Let me suggest, if you are among those shouting, "The End is near!" at the front door, you have misunderstood fashion.
You know, and understand, that the music of the 2020s, like it or not, is unlike the music of the 1920s. You have seen how fashions in clothes have shifted over the years, even though you might regret that it has become commonplace for men to wear light brown shoes with dark blue suits. Baltimore used to have a complement of German restaurants, but our tastes these days prefer Italian. Language is no different.
It has ever been so. Here's a passage from Jack Lynch's The Lexicographer's Dilemma: " 'It is not the business of grammar,' wrote the clergyman and educator George Campbell in 1776, 'as some critics seem preposterously to imagine, to give laws to the fashions which regulate our speech. On the contrary, from its conformity to these, and from that alone, it derives all its authority and value.' " Conformity to common use determines grammar.
David Crystal, writing in The Stories of English to urge respect for all the dialects in our Englishes, uses a wardrobe metaphor: "With clothing, a diverse wardrobe enables us to dress to suit the occasion; and so it is with language."
Even the grumbling purists dimly perceive this. Spelling (yes, it's not grammar, but ...) varies. We used to write "to-day" and "to-morrow," and now we don't. We realise/realize that British and U.S. spellings vary, without impairing our ability to comprehend.
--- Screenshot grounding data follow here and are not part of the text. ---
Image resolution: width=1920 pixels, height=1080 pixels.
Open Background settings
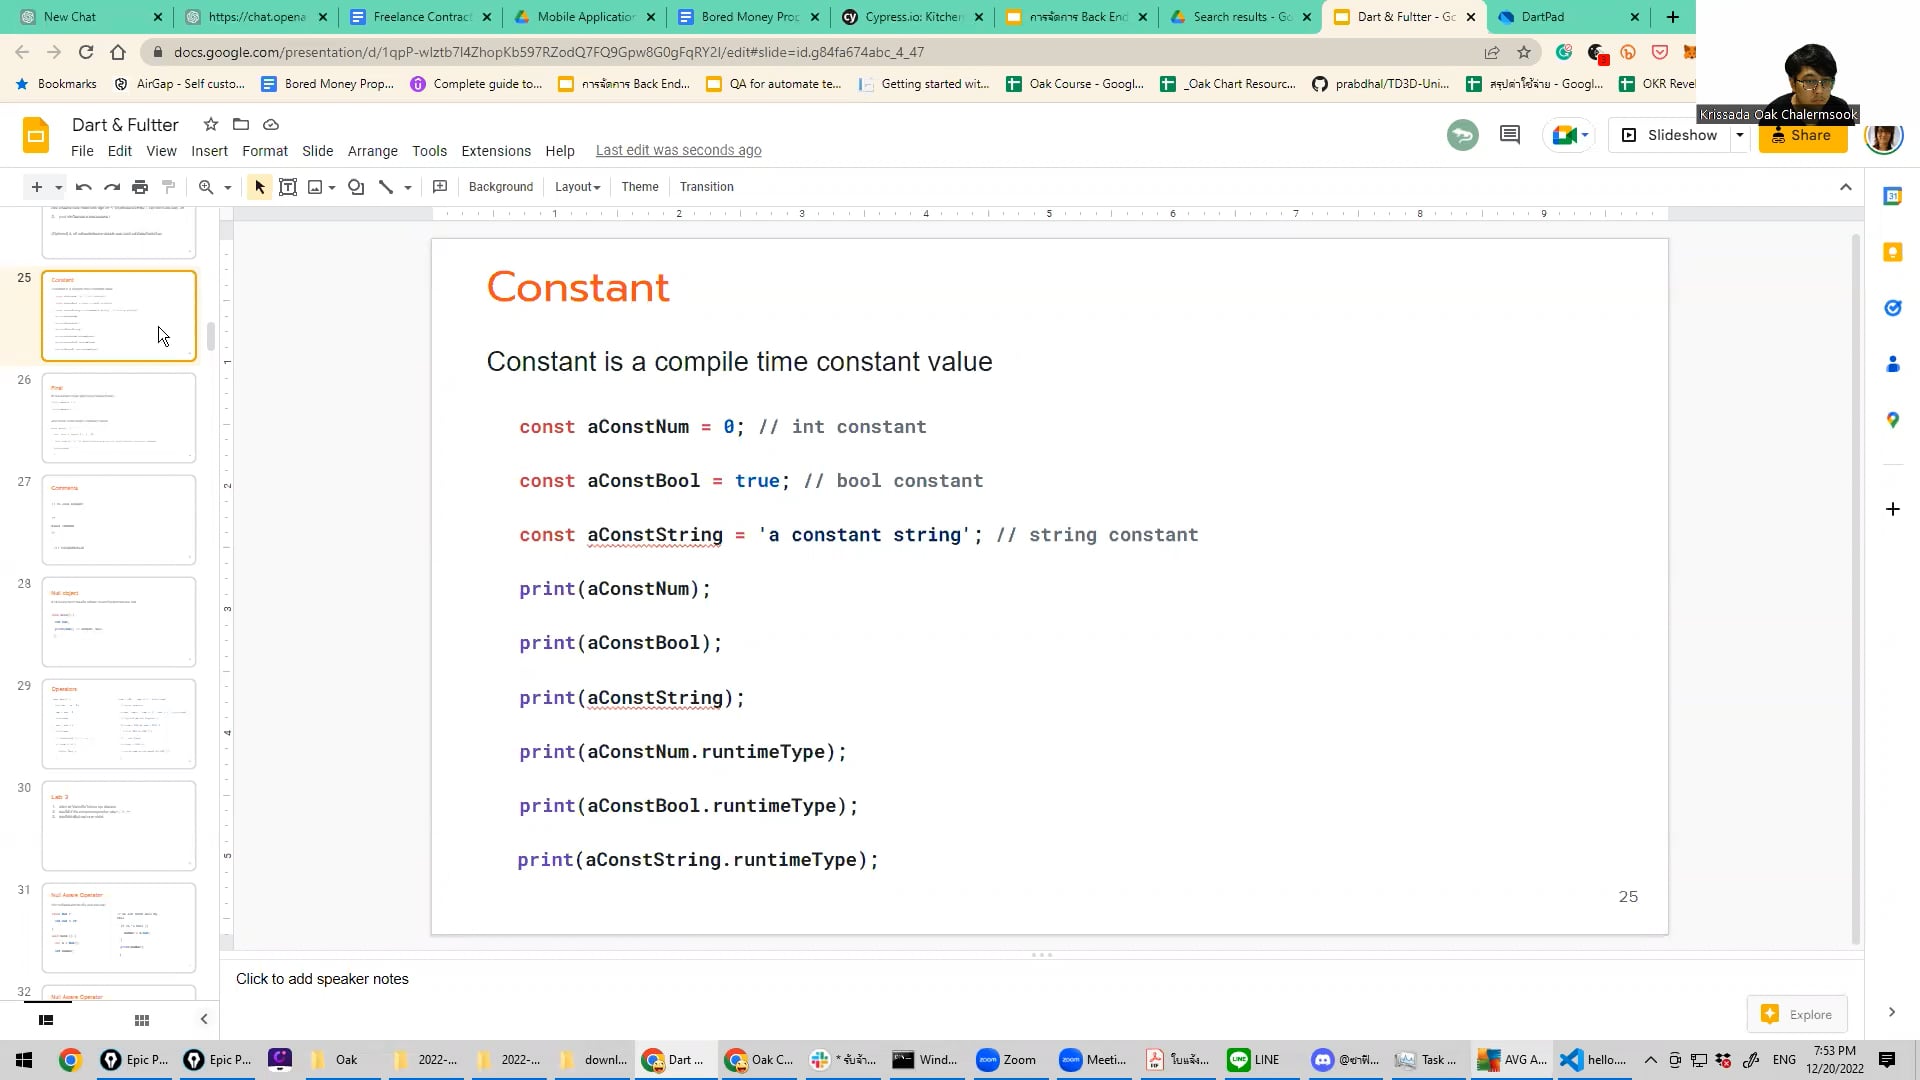[500, 187]
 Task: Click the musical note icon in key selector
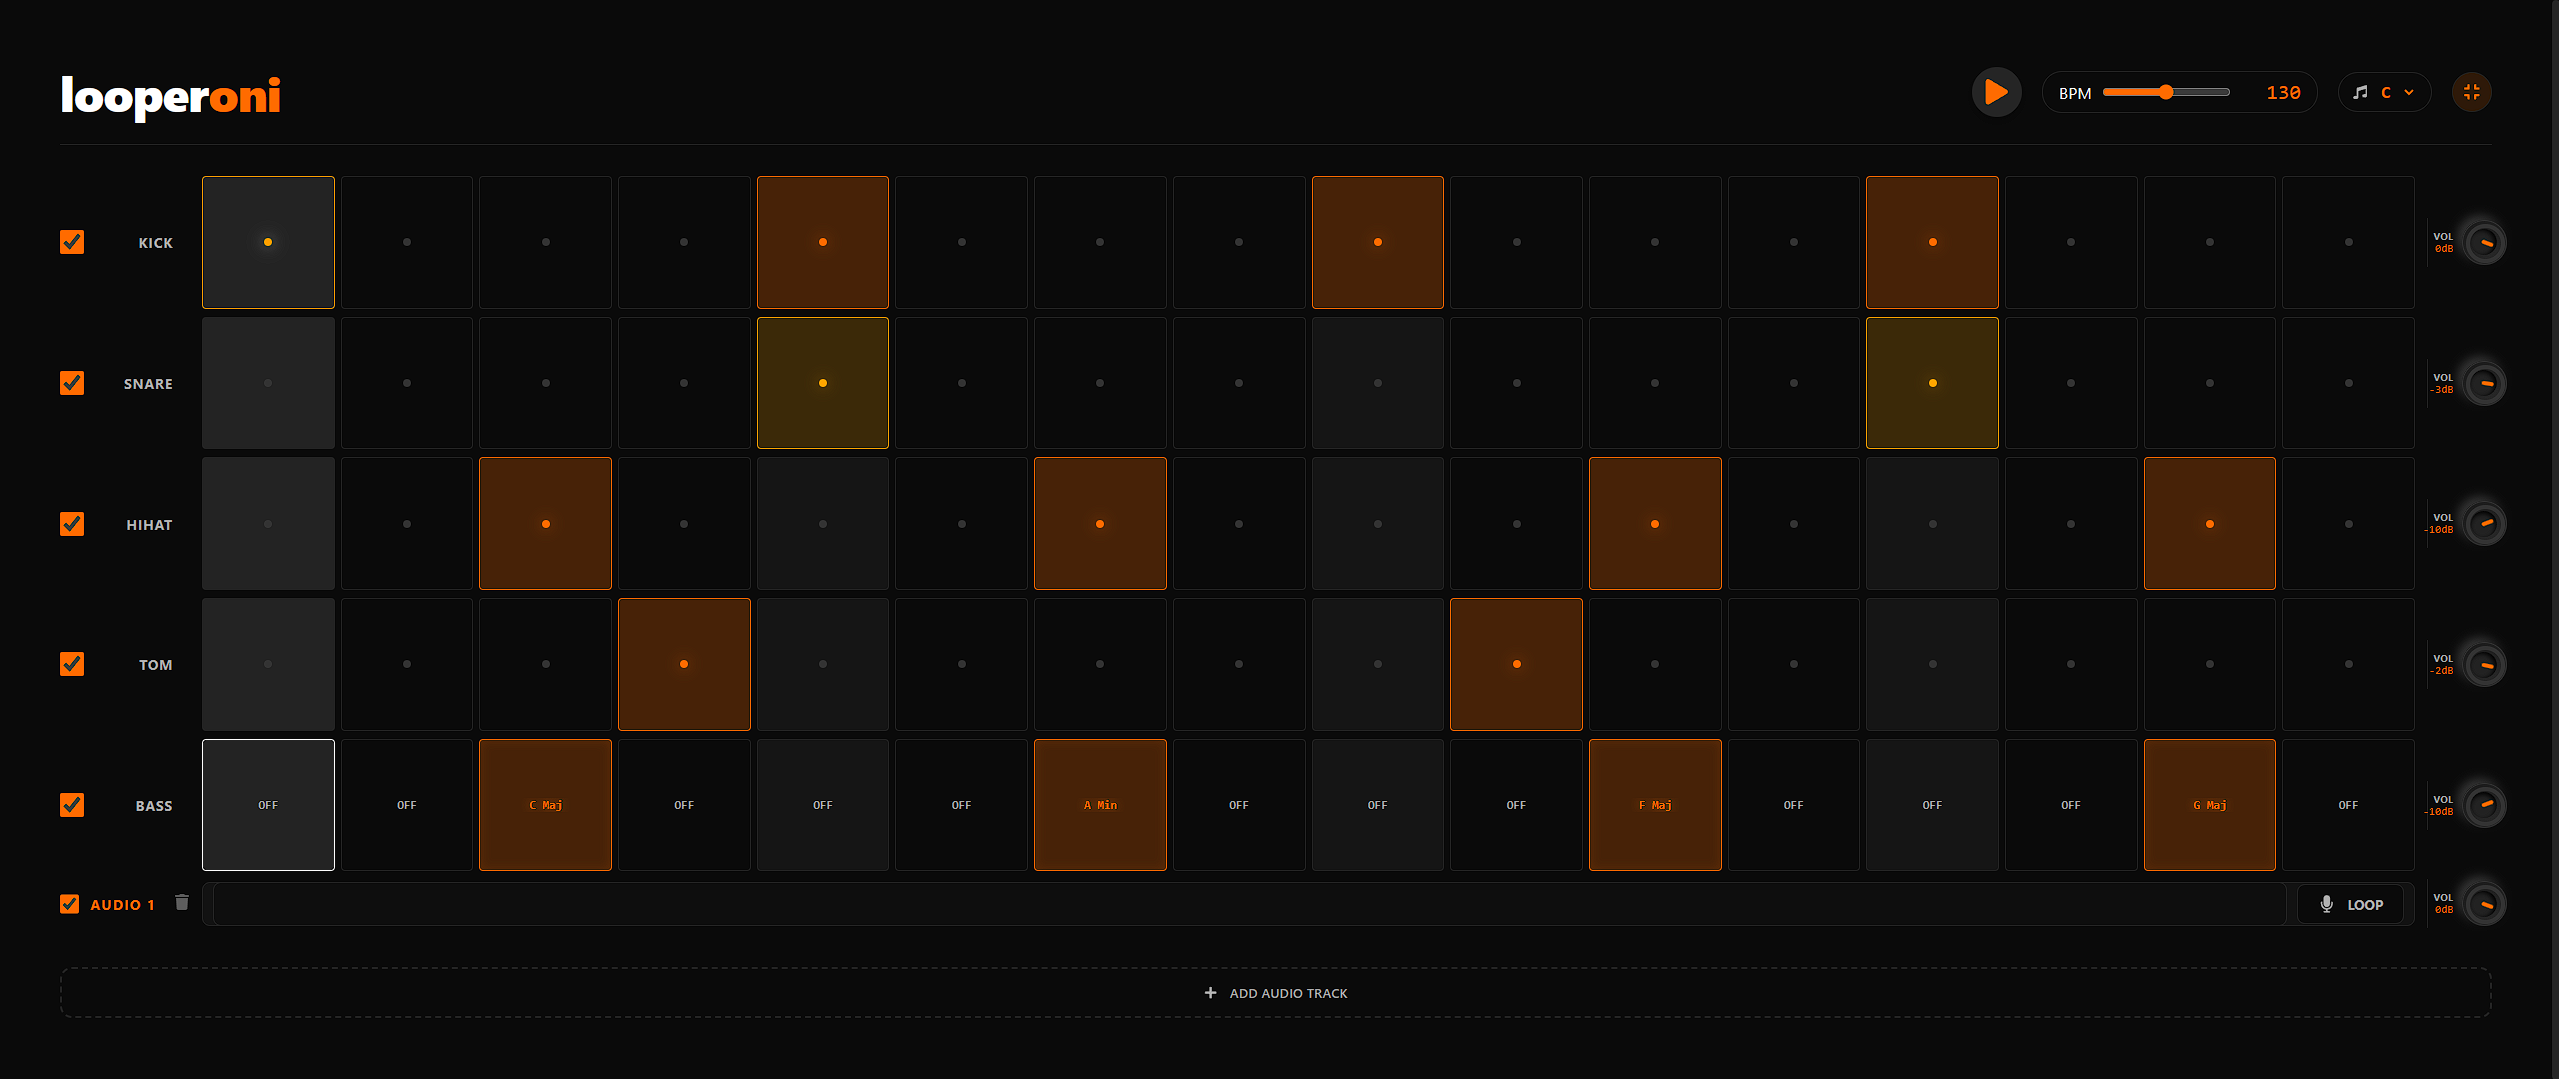(2361, 91)
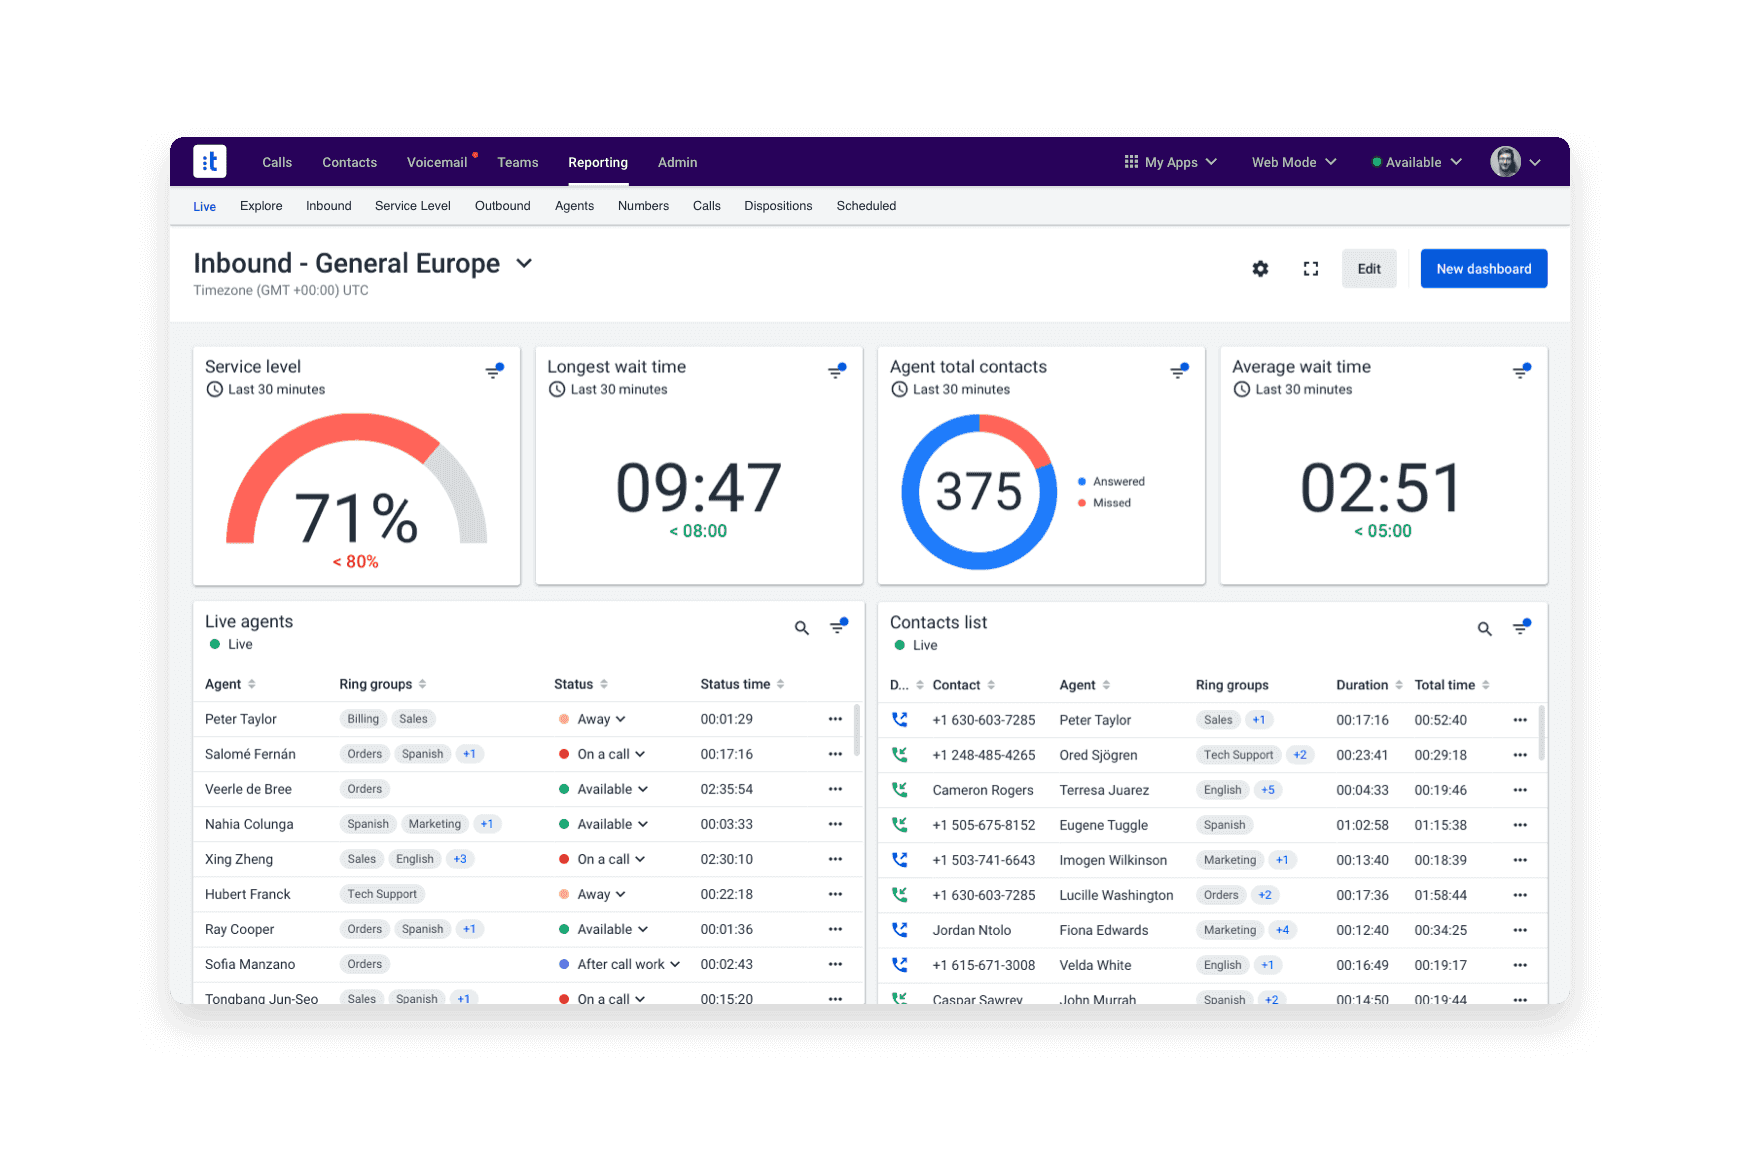The image size is (1740, 1160).
Task: Expand the Available status dropdown
Action: click(x=1415, y=161)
Punctuation, too (also not grammar), changes as it suits us. In the eighteenth century we liked to put a comma between the subject and verb of a sentence: "The Times, Places and Manner of holding Elections for Senators and Representatives, shall be prescribed in each State by the Legislature thereof. ..." We don't do that any longer. We don't care for it. Oxford comma partisans bleat that its use is essential, anti-Oxfordians bray that it is useless, and readers consume both species without blinking.
Our very words themselves go in and out of favor. The nineteenth century liked to identify a widow as a "relict," as if she were the residual property of her deceased husband. Try that today. Jonathan Swift's "Proposal for Correcting, Improving and Ascertaining the English Tongue" deplored the use of the vulgar term "mob," but here in Baltimore we take a perverse pleasure in having been known as "Mobtown."
In the prefatory note to the 1980 anthology The State of the Language, Christopher Ricks writes that the meaning of a word is not a matter of fact or opinion, but "a human agreement, created within society but incapable of having meaning except to and through individuals."
So English, its spelling, punctuation, vocabulary, and even grammar, is what we collectively make it over time, and just as our tastes in music, dress, and food mutate, so does language vary to mean what we are trying to say.